Ever Considered a Cost Segregation Study?
Apr 24, 2014
Do you own your practice building? If yes, ever consider a Cost segregation study?
Cost Segregation is a strategic tax savings tool that allows companies and individuals who have constructed, purchased, expanded or remodeled any kind of real estate to increase cash flow by accelerating depreciation deductions and deferring income taxes. In general, it is easy to identify furniture, fixtures and equipment that are depreciated over 5 or 7 years for tax purposes. However, a Cost Segregation study goes way beyond that by analyzing construction costs that are usually depreciated over 27 ½ or 39 years. The main goal of a Cost Segregation study is to determine all construction-related costs that can be depreciated over 5, 7 and 15 years. For example, 20% to 50% of the total electrical costs in most buildings can qualify as personal property (depreciated over 5 or 7 years). Reducing tax lives results in accelerated depreciation deductions, reduced tax liability, and increased cash flow. Any structure used for business or as rental property can benefit from a Cost Segregation study.

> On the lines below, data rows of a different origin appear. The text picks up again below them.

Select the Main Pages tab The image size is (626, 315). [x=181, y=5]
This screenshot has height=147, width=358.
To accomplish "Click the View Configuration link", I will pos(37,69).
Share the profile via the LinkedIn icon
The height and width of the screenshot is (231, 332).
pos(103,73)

There are several benefits to a Cost Segregation study. One, it generates an immediate increase in cash flow through accelerated depreciation deductions. Two, it reduces income taxes and creates an opportunity to claim “catch up” depreciation on assets previously misclassified.
The ideal time for a Cost Segregation study can vary depending on a client’s tax situation. At William Vaughan Company, our team of experts work together with clients to recommend the best tax planning solution to fit their needs.